Selected text:
---------------

Matt Lu

Audio By Carbonatix
Before GWAR can begin the headlining set at Tempe’s Marquee Theatre, stage techs must first wrap the stage monitors in transparent green plastic. This will protect crucial sound equipment from the spurts, gushes, geysers, jets, streams, and outright torrents of blood that are to come.
For the uninformed and lacking in mettle (and metal), GWAR is none other than the greatest, most awesome, most brutal band in the universe, originally from a galaxy far behind Uranus (say it aloud), having been exiled to Earth millions (or is it billions?) of years ago, where they remained frozen in the Antarctic ice shelves for a long time (numerical estimates vary widely). After thawing, GWAR—to quote one of their own songs—“fucked apes/giving birth to the human race.” And ever since, GWAR has been involved in convoluted, but always comically bloody, battles with various terrestrial and extraterrestrial nemeses.

Matt Lu
The crowd gathers
A quite curious mix of people and aesthetics gathers as the techs prepare for the coming of GWAR. There are shirts for Black Sabbath (both some kind of anniversary as well as the yellow outline of Ozzy making the peace that was the cover of “Volume IV”), “Scarface,” Venom (the comic book alien, but, sadly, not the black metal band of the same name), The Cramps, The Subhumans, and any number of other bands from the punk/heavy section of the record store, as well as GWAR shirts, some celebrating 40 years of Scumdogs, others tied to the 2025 album and tour “The Return of Gor-Gor,” and one black-and-white number memorializing founding member and former lead singer Dave Brockie, who portrayed the character Oderus Urungus until he died in 2014.
More provocative outfits are in evidence, too. Shirts are advising you to “Fuck a Corpse for Fun” and “Teach Your Children to Worship Satan.” There’s a parody of a tourist shirt stating that “Tucson is for F♥ckers,” making one wonder whether this counts for or against Tucson’s favor. A few lingerie/BDSM-type outfits are about, with one woman in what appears to be a bikini-diaper-and-fishnet combo, a strange and category-defying choice that seems oddly fitting for GWAR’s sonic and visual aesthetics.
Like any heavy music show, many people are wearing all or nearly all black, but, for GWAR, about as many have come wearing white, the better to be spattered in the coming storm of blood. Some are plain t-shirts (including one already bloodied with actual, non-GWAR blood), but there is also a noticeable contingent in coveralls, painter’s smocks, overalls, and the like, some even sporting goggles and military-style helmets.
There are also, given that GWAR as an entity is forty years old and the teenagers who first thrilled to “Scumdogs of the Universe” and “This Toilet Earth” as new releases are now eligible for senior discounts, a surprising number of young teens here with parents.
The overall effect is of attendees of unrelated punk and metal shows, middle school students tagging along with parents, and families on the way to the mall for a sale on cargo shorts and sandals, all somehow ending up in the same room.
It begins
The room goes dark, and audience members begin chanting, “GWAR! GWAR!”
A few people off to the side and about halfway back try to anticipate the spatter radius.
“It’s not going to get that far back here.”

---------------

Material:
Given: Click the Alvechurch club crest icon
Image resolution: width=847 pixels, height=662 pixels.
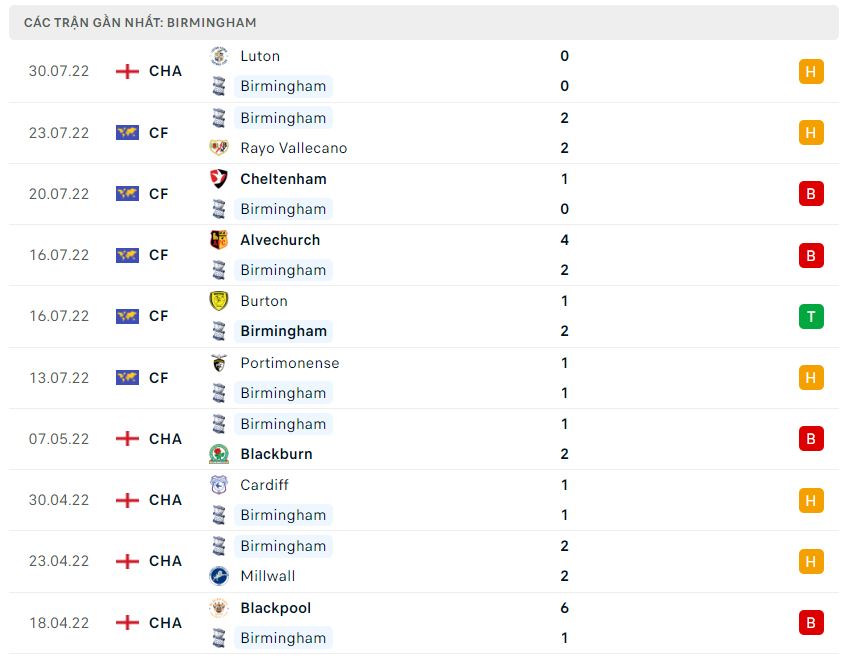Looking at the screenshot, I should click(x=219, y=240).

---------------

Written exercise: Reproduce word for word the stretch of the GWAR concert text from "Audio By Carbonatix" through "are to come.".

Problem solution:
Audio By Carbonatix
Before GWAR can begin the headlining set at Tempe’s Marquee Theatre, stage techs must first wrap the stage monitors in transparent green plastic. This will protect crucial sound equipment from the spurts, gushes, geysers, jets, streams, and outright torrents of blood that are to come.